» WORK ITEM:
The span to copy runs from the line containing "650x381 pixels. Task: Switch" to the last line below. Copy it exactly, with nothing else.
=== Begin Enclosure ===
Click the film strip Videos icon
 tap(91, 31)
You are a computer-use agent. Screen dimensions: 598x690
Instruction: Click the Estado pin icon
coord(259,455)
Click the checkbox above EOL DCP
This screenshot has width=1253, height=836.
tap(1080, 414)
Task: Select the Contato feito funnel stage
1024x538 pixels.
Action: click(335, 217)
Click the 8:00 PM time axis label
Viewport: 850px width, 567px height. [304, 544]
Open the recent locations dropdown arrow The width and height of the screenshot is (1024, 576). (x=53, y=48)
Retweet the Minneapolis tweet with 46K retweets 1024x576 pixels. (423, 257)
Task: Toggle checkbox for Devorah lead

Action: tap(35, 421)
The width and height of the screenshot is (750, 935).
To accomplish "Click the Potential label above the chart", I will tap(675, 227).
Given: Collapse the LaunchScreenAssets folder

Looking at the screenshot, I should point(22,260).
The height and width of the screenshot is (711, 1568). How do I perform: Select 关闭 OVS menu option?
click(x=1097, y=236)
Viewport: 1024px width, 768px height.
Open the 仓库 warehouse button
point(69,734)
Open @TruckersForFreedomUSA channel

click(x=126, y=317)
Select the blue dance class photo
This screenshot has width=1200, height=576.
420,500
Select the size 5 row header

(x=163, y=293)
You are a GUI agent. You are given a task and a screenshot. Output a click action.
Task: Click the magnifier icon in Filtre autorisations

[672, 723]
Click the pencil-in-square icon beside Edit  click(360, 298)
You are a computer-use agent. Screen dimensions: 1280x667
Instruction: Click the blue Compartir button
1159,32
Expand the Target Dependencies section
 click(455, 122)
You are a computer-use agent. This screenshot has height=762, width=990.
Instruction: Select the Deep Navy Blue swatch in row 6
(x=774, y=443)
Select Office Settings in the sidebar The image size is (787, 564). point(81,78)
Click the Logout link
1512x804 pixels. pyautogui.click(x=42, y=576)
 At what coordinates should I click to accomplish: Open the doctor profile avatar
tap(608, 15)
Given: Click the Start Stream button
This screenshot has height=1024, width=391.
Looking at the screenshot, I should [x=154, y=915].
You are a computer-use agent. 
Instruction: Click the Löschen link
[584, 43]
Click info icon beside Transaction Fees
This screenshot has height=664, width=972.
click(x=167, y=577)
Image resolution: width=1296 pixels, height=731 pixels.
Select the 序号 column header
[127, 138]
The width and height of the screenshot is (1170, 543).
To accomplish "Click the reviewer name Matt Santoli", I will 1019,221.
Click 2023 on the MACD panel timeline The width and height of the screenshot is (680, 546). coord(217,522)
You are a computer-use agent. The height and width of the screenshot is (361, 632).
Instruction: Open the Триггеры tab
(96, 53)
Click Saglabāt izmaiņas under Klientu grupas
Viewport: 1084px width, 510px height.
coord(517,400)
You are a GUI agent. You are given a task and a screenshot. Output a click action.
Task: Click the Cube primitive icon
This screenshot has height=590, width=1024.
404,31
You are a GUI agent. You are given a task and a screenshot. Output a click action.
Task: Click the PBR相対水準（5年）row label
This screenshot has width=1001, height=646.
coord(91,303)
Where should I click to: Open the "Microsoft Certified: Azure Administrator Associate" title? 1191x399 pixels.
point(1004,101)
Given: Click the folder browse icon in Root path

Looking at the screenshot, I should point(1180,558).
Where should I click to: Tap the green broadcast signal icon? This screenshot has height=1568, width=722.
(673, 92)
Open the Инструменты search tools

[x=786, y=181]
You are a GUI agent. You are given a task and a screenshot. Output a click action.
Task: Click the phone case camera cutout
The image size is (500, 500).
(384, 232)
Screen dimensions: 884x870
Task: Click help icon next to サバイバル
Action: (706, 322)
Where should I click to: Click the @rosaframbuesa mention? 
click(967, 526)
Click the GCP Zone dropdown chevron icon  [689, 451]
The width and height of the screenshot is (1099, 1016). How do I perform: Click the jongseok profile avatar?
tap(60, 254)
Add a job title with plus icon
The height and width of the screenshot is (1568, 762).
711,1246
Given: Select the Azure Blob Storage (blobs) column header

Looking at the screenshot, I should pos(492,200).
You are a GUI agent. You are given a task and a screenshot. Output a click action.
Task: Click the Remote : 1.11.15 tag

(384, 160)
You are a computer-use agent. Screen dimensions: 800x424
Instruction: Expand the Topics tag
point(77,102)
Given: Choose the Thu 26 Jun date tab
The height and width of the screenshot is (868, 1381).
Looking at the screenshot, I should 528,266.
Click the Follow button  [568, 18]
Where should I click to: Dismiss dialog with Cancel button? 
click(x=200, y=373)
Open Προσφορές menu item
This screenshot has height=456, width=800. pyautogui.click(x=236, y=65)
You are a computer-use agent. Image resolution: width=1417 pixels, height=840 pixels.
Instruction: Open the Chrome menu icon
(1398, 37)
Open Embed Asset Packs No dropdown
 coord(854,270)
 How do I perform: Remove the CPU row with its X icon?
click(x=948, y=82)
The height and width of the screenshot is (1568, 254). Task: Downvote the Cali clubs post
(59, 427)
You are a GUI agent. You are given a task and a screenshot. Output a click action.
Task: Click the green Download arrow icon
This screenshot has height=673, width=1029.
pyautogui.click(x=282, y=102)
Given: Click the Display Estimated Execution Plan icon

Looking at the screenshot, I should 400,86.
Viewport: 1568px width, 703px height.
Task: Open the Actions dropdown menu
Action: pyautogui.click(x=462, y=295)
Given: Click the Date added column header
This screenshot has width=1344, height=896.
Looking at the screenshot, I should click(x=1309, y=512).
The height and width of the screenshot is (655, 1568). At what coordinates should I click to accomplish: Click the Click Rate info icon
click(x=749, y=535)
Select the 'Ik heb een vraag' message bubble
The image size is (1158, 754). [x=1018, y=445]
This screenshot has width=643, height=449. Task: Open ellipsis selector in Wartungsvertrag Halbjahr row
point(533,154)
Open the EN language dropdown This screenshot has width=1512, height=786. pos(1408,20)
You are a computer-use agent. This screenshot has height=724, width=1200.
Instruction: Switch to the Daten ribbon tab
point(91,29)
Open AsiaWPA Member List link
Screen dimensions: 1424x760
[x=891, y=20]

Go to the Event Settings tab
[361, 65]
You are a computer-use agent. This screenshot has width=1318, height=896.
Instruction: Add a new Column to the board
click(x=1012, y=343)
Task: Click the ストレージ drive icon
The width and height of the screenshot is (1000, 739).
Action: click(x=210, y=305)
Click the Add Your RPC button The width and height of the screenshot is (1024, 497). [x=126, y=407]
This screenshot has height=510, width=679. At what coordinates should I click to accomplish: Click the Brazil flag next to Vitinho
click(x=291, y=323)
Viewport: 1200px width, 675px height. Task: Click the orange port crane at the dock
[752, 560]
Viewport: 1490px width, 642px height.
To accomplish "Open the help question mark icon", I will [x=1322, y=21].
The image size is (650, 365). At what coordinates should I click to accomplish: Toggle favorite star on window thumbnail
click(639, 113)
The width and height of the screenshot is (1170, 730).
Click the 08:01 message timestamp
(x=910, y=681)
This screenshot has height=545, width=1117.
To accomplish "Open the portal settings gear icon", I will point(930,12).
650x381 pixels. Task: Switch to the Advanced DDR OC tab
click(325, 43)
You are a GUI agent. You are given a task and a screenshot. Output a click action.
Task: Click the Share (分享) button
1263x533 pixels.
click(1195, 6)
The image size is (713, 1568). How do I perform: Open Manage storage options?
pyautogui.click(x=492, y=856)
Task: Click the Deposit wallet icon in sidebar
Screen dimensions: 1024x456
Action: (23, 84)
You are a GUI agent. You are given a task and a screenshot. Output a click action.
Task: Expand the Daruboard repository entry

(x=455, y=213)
=== End Enclosure ===
» RESULT FOR THIS TASK:
650x381 pixels. Task: Switch to the Advanced DDR OC tab
click(325, 43)
You are a GUI agent. You are given a task and a screenshot. Output a click action.
Task: Click the Share (分享) button
1263x533 pixels.
click(1195, 6)
The image size is (713, 1568). How do I perform: Open Manage storage options?
pyautogui.click(x=492, y=856)
Task: Click the Deposit wallet icon in sidebar
Screen dimensions: 1024x456
Action: (23, 84)
You are a GUI agent. You are given a task and a screenshot. Output a click action.
Task: Expand the Daruboard repository entry

(x=455, y=213)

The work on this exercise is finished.